Desse modo, apesar de a luz ser o zeitgeber mais confiável e, portanto, o principal, há muitos fatores que podem ser utilizados além dela ou na sua ausência.

O relógio biológico de 24 horas situado no meio do cérebro humano é chamado de núcleo supraquiasmático. Como ocorre com grande parte do vocabulário da anatomia, o nome é instrutivo: supra significa acima e quiasma, um ponto de cruzamento. O ponto de cruzamento é formado pelos nervos ópticos provenientes dos globos oculares. Eles se encontram no meio do cérebro e então trocam de lado. O núcleo supraquiasmático está localizado logo acima dessa interseção por uma boa razão. Ele “prova” o sinal luminoso que está sendo enviado a partir de cada olho ao longo dos nervos ópticos à medida que avança até a parte posterior do cérebro para o processamento visual.

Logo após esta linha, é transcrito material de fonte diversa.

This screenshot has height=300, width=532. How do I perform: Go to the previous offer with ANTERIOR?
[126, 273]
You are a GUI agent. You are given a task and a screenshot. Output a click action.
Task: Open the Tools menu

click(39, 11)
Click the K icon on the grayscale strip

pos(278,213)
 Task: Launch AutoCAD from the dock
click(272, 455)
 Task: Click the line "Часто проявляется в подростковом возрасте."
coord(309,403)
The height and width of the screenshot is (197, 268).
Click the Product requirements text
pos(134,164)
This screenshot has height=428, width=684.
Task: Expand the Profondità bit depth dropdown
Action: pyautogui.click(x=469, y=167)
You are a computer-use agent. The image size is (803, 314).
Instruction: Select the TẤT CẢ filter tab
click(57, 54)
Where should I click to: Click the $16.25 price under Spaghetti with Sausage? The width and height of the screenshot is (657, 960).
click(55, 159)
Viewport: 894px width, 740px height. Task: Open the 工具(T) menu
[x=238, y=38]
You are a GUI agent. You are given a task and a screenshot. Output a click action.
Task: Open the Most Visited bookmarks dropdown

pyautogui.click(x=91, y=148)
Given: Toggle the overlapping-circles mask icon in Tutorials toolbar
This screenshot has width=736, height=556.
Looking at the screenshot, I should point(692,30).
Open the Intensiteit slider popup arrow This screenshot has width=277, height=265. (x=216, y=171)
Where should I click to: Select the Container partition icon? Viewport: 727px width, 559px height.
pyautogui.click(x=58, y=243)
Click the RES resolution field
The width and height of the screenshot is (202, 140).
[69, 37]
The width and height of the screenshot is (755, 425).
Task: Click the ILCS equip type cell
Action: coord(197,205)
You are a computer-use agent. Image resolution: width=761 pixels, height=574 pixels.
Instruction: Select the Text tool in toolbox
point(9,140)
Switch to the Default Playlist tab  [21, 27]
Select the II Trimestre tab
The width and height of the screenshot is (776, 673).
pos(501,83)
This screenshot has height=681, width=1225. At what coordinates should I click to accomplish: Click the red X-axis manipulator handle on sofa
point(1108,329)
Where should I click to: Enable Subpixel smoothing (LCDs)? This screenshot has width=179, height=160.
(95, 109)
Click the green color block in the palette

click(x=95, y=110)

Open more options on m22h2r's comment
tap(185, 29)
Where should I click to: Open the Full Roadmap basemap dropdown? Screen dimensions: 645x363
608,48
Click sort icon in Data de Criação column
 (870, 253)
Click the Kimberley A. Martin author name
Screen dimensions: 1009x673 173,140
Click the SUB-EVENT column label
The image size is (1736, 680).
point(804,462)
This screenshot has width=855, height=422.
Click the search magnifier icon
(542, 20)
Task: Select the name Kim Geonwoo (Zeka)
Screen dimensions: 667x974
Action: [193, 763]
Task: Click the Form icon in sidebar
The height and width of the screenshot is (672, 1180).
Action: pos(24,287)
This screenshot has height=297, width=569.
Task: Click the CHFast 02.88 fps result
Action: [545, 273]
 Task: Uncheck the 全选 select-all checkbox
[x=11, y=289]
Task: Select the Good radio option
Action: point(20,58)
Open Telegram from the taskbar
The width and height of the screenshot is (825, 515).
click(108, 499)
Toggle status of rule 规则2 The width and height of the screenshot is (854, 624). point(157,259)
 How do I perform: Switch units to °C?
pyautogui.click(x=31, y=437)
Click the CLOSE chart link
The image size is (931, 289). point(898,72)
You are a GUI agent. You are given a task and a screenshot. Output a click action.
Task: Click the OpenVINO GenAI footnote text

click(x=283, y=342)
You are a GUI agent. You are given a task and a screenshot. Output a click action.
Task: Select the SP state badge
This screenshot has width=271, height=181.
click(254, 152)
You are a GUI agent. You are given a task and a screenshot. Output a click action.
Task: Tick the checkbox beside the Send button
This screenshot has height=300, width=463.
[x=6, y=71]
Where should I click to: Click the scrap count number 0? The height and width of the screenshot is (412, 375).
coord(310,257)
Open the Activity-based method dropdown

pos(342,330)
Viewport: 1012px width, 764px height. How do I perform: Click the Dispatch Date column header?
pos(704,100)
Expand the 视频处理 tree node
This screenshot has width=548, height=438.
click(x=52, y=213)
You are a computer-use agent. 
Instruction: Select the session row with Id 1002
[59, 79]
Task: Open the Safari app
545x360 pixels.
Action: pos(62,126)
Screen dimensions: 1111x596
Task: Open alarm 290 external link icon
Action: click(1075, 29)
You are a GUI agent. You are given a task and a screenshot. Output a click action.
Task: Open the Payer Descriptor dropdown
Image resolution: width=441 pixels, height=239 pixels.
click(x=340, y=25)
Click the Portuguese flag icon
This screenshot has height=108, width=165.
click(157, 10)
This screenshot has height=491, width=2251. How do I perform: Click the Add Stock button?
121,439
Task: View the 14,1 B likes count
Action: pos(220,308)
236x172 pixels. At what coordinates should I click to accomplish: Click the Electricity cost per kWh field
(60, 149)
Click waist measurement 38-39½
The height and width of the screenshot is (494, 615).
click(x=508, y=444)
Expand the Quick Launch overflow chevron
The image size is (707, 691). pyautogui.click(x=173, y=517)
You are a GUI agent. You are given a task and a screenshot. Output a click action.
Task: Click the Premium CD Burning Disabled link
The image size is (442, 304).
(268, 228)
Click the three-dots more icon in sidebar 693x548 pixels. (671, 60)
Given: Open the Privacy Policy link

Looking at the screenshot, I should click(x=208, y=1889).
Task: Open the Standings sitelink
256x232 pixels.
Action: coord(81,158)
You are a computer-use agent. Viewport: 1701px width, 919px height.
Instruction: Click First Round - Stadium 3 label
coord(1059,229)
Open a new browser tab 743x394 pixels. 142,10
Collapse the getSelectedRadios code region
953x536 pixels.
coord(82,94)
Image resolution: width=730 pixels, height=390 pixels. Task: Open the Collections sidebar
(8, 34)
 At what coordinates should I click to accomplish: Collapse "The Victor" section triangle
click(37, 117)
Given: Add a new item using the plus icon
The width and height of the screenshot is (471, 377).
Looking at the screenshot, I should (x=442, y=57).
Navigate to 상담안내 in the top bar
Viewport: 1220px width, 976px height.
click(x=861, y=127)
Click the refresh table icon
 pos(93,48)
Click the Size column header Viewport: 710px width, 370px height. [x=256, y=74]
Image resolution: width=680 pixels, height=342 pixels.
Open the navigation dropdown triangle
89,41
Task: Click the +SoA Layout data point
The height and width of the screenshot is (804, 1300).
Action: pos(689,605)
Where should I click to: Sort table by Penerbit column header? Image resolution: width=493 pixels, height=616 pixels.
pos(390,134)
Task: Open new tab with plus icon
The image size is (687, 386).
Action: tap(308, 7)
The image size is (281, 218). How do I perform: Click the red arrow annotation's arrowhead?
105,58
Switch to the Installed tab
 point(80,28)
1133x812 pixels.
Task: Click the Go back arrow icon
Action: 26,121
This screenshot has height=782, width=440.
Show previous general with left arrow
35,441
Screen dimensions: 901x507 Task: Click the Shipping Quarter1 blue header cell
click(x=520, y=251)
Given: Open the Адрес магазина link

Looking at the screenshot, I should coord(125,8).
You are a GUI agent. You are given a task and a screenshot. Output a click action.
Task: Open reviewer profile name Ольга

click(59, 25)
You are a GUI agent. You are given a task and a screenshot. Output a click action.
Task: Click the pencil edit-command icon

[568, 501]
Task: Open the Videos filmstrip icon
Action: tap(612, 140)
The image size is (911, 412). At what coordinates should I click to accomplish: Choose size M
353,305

O núcleo supraquiasmático usa essa informação luminosa confiável para reajustar sua inexatidão temporal inerente para um ciclo exato de 24 horas, evitando desvios.

Ao saber que o núcleo supraquiasmático é composto de vinte mil células cerebrais, ou neurônios, você poderia achar que ele é enorme, ocupando uma vasta quantidade do espaço craniano, porém na verdade ele é pequenino. O cérebro é composto de cerca de cem bilhões de neurônios, o que torna o núcleo supraquiasmático minúsculo no esquema relativo da matéria cerebral. Entretanto, apesar de sua estatura, sua influência sobre o restante do cérebro e do corpo é tudo menos modesta. Esse reloginho é o maestro central da sinfonia rítmica biológica da vida — da sua e da de todas as outras espécies vivas. Ele controla uma ampla série de comportamentos, incluindo o foco deste capítulo: quando você quer estar acordado e quando você quer estar dormindo.

No caso das espécies diurnas, que são ativas durante o dia, como os seres humanos, o ritmo circadiano ativa muitos mecanismos cerebrais e corporais no cérebro e no corpo durante as horas de luz do dia que visam manter o indivíduo acordado e alerta. Esses processos são reduzidos durante a noite, removendo a influência alertadora. A Figura 1 traz um exemplo de ciclo circadiano — o da temperatura corporal. Ela representa a temperatura corporal central (retal) de um grupo de humanos adultos. Iniciando às “12h”

na extrema esquerda, a temperatura corporal começa a se elevar, chegando ao pico no fim da tarde. Em seguida a trajetória muda: a temperatura

começa a diminuir, ficando abaixo da do ponto inicial à medida que a hora de dormir se aproxima.

O nosso ritmo circadiano biológico coordena uma queda na temperatura corporal central à medida que nos aproximamos da hora de dormir habitual (Figura 1), alcançando o nadir, ou ponto mais baixo, cerca de duas horas após o início do sono. Todavia, esse ritmo da temperatura não depende de estarmos de fato dormindo. Se formos mantidos acordados a noite toda, a nossa temperatura corporal central ainda exibirá o mesmo padrão. Embora a queda da temperatura ajude a iniciar o sono, a temperatura subirá e cairá no decorrer do período de 24 horas quer se esteja acordado ou dormindo. Essa é uma demonstração clássica de um ritmo circadiano pré-programado que se repetirá de forma indefinida, como um metrônomo. A temperatura é apenas um dos muitos ritmos de 24 horas governados pelo núcleo supraquiasmático. A vigília e o sono são outro — os dois estão, portanto, sob o controle do ritmo circadiano, e não o contrário. Isto é, o ritmo circadiano subirá e baixará a cada 24 horas, quer tenhamos dormido ou não. O seu ritmo circadiano é inabalável nesse aspecto, mas compare indivíduos diferentes, e você descobrirá que nem todos têm ritmos iguais.